Every year, thousands of tourists visit Burns Cottage, where Scotland’s most famous poet Robert Burns (1759 - 1796) was born and spent his formative years. His celebrated works include poems such as Address to a Haggis, and Auld Lang Syne, which is sung during New Year’s celebrations across the world.
Most visitors then jump into their cars and drive a short distance to the Burns Museum to check out more information.
In doing so, many sadly miss out on a ten-minute walkway that connects these two attractions. The path is complete with child-proof sculptures and beautiful iron-wrought weather vanes. The vanes depict scenes from Burns’s epic poem, Tam O’Shanter. While the various art pieces represent figures from the famous bard’s other works by renowned British artists, the path is maintained by the National Trust of Scotland and new pieces are routinely commissioned
The story follows a man named Tam, who got into a drunken adventure on his way home. After a heavy drinking session, Tam chanced upon a group of witches and Satan having a party in a church, Alloway Auld Kirk. Emboldened with alcohol, he stopped to spy on the gathering. Unfortunately, he completely forgot himself in drunken foolhardiness and called out to one of the witches,”Weel done, Cutty-sark!”. Incandescent with rage, the witches gave chase.

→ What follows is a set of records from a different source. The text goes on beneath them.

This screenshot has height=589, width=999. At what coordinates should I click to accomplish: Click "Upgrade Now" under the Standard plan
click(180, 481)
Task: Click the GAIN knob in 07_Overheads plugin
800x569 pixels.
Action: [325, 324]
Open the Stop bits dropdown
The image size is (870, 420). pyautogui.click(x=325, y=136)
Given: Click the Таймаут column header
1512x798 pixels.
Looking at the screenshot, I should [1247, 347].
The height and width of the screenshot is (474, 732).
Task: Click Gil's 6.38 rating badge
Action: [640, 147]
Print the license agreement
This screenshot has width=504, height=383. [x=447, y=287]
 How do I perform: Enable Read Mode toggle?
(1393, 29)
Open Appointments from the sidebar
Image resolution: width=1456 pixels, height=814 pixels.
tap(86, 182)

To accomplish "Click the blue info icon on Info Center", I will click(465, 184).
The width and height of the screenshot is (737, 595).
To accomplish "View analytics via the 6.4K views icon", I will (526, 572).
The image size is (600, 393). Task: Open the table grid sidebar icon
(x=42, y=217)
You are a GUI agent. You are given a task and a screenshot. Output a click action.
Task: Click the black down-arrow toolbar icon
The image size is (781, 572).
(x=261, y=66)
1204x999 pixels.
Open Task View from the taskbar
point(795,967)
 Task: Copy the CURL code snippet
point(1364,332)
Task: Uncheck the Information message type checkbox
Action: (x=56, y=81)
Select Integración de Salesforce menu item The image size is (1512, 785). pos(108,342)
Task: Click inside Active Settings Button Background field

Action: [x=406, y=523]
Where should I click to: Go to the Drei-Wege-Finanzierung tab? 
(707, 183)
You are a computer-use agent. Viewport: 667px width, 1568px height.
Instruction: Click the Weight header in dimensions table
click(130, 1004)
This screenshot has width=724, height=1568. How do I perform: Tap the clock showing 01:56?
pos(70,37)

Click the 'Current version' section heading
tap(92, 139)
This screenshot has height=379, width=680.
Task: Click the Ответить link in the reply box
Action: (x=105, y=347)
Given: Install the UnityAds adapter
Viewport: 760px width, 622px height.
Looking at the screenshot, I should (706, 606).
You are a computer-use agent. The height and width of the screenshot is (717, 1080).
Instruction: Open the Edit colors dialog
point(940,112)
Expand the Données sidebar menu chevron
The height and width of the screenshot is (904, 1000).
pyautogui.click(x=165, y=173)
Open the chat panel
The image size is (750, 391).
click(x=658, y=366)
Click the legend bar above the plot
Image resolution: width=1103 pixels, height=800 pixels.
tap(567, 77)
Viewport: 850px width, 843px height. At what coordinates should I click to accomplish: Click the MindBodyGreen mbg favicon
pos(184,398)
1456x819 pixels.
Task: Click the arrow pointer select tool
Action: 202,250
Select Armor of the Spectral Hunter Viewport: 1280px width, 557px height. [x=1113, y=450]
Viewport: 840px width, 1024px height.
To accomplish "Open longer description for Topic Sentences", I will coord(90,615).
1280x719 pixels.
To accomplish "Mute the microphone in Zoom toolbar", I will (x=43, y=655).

He then fled away on the back of his trusty mare, named “Maggie”, to a nearby bridge, the Brig o’ Doon; for witches cannot not cross running water. One witch managed to remove poor Maggie’s tail. The poem concludes with a warning about drinking irresponsibly and to give pause for the poor unfortunate nag, Maggie.
Know Before You Go
To find the path, leave from Burns Cottage car park, cross the road, and walk right to the small roundabout. From the roundabout, turn left and keep walking until you see the sign for the Poet's Path.
During the winter months, the weathervanes are taken down, cleaned, and refurbished. They are re-installed for the high season for tourism in the spring.
If driving, it is best advised to either use The Burns Cottage or The Burns History Museum Car Park and use the Poet's Path to access either venue.
There is a regular bus service from the train station in Ayr, and it will take less than 15 minutes if riding a bicycle.